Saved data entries
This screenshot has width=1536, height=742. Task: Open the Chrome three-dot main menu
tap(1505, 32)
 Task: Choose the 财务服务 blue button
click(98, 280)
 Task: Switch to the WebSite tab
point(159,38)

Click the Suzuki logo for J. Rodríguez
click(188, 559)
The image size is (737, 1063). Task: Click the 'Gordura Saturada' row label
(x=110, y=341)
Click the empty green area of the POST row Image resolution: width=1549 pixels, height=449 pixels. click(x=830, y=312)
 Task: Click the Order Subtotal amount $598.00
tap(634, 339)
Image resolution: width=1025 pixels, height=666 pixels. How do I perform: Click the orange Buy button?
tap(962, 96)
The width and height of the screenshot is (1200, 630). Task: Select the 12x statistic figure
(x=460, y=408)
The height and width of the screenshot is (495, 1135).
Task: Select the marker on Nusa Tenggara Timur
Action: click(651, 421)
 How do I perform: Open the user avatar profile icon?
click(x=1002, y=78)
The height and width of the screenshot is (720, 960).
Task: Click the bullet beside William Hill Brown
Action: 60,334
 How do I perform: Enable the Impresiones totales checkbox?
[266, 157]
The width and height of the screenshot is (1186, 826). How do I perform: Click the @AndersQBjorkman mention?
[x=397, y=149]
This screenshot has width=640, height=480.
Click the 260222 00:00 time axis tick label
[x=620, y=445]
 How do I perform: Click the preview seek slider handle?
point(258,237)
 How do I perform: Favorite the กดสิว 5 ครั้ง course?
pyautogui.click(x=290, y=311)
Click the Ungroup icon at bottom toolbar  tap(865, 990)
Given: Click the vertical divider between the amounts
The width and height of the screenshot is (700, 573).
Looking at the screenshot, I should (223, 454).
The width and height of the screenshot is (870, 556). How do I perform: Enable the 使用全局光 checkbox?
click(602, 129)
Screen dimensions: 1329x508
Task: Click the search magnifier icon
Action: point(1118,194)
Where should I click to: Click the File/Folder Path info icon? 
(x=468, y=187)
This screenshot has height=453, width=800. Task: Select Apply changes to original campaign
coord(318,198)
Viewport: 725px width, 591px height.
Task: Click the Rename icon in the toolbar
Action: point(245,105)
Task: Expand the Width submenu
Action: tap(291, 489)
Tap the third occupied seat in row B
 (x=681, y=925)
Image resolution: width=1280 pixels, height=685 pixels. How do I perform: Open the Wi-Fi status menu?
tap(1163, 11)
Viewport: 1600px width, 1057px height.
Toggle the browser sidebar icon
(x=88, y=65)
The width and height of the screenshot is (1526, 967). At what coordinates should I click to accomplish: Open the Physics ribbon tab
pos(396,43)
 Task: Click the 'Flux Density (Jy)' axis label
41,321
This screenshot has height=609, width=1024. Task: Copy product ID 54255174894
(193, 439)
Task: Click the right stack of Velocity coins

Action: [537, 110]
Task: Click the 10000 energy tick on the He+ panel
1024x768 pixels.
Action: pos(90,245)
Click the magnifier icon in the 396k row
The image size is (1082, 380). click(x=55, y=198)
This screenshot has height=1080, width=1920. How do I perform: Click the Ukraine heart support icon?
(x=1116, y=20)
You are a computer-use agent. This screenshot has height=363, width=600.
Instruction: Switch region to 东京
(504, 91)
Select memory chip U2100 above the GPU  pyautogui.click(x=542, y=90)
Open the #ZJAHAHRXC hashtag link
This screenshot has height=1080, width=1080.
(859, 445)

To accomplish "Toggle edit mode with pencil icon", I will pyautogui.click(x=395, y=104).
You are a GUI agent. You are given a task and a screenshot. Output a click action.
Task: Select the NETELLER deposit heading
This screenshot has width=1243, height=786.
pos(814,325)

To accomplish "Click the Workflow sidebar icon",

> What is expected
All of the entries above, written out exactly, make up the reply.

> Written response
This screenshot has width=1536, height=742. Task: Open the Chrome three-dot main menu
tap(1505, 32)
 Task: Choose the 财务服务 blue button
click(98, 280)
 Task: Switch to the WebSite tab
point(159,38)

Click the Suzuki logo for J. Rodríguez
click(188, 559)
The image size is (737, 1063). Task: Click the 'Gordura Saturada' row label
(x=110, y=341)
Click the empty green area of the POST row Image resolution: width=1549 pixels, height=449 pixels. click(x=830, y=312)
 Task: Click the Order Subtotal amount $598.00
tap(634, 339)
Image resolution: width=1025 pixels, height=666 pixels. How do I perform: Click the orange Buy button?
tap(962, 96)
The width and height of the screenshot is (1200, 630). Task: Select the 12x statistic figure
(x=460, y=408)
The height and width of the screenshot is (495, 1135).
Task: Select the marker on Nusa Tenggara Timur
Action: click(651, 421)
 How do I perform: Open the user avatar profile icon?
click(x=1002, y=78)
The height and width of the screenshot is (720, 960).
Task: Click the bullet beside William Hill Brown
Action: 60,334
 How do I perform: Enable the Impresiones totales checkbox?
[266, 157]
The width and height of the screenshot is (1186, 826). How do I perform: Click the @AndersQBjorkman mention?
[x=397, y=149]
This screenshot has width=640, height=480.
Click the 260222 00:00 time axis tick label
[x=620, y=445]
 How do I perform: Click the preview seek slider handle?
point(258,237)
 How do I perform: Favorite the กดสิว 5 ครั้ง course?
pyautogui.click(x=290, y=311)
Click the Ungroup icon at bottom toolbar  tap(865, 990)
Given: Click the vertical divider between the amounts
The width and height of the screenshot is (700, 573).
Looking at the screenshot, I should (223, 454).
The width and height of the screenshot is (870, 556). How do I perform: Enable the 使用全局光 checkbox?
click(602, 129)
Screen dimensions: 1329x508
Task: Click the search magnifier icon
Action: point(1118,194)
Where should I click to: Click the File/Folder Path info icon? 
(x=468, y=187)
This screenshot has height=453, width=800. Task: Select Apply changes to original campaign
coord(318,198)
Viewport: 725px width, 591px height.
Task: Click the Rename icon in the toolbar
Action: point(245,105)
Task: Expand the Width submenu
Action: tap(291, 489)
Tap the third occupied seat in row B
 (x=681, y=925)
Image resolution: width=1280 pixels, height=685 pixels. How do I perform: Open the Wi-Fi status menu?
tap(1163, 11)
Viewport: 1600px width, 1057px height.
Toggle the browser sidebar icon
(x=88, y=65)
The width and height of the screenshot is (1526, 967). At what coordinates should I click to accomplish: Open the Physics ribbon tab
pos(396,43)
 Task: Click the 'Flux Density (Jy)' axis label
41,321
This screenshot has height=609, width=1024. Task: Copy product ID 54255174894
(193, 439)
Task: Click the right stack of Velocity coins

Action: [537, 110]
Task: Click the 10000 energy tick on the He+ panel
1024x768 pixels.
Action: pos(90,245)
Click the magnifier icon in the 396k row
The image size is (1082, 380). click(x=55, y=198)
This screenshot has height=1080, width=1920. How do I perform: Click the Ukraine heart support icon?
(x=1116, y=20)
You are a computer-use agent. This screenshot has height=363, width=600.
Instruction: Switch region to 东京
(504, 91)
Select memory chip U2100 above the GPU  pyautogui.click(x=542, y=90)
Open the #ZJAHAHRXC hashtag link
This screenshot has height=1080, width=1080.
(859, 445)

To accomplish "Toggle edit mode with pencil icon", I will pyautogui.click(x=395, y=104).
You are a GUI agent. You are given a task and a screenshot. Output a click action.
Task: Select the NETELLER deposit heading
This screenshot has width=1243, height=786.
pos(814,325)

To accomplish "Click the Workflow sidebar icon",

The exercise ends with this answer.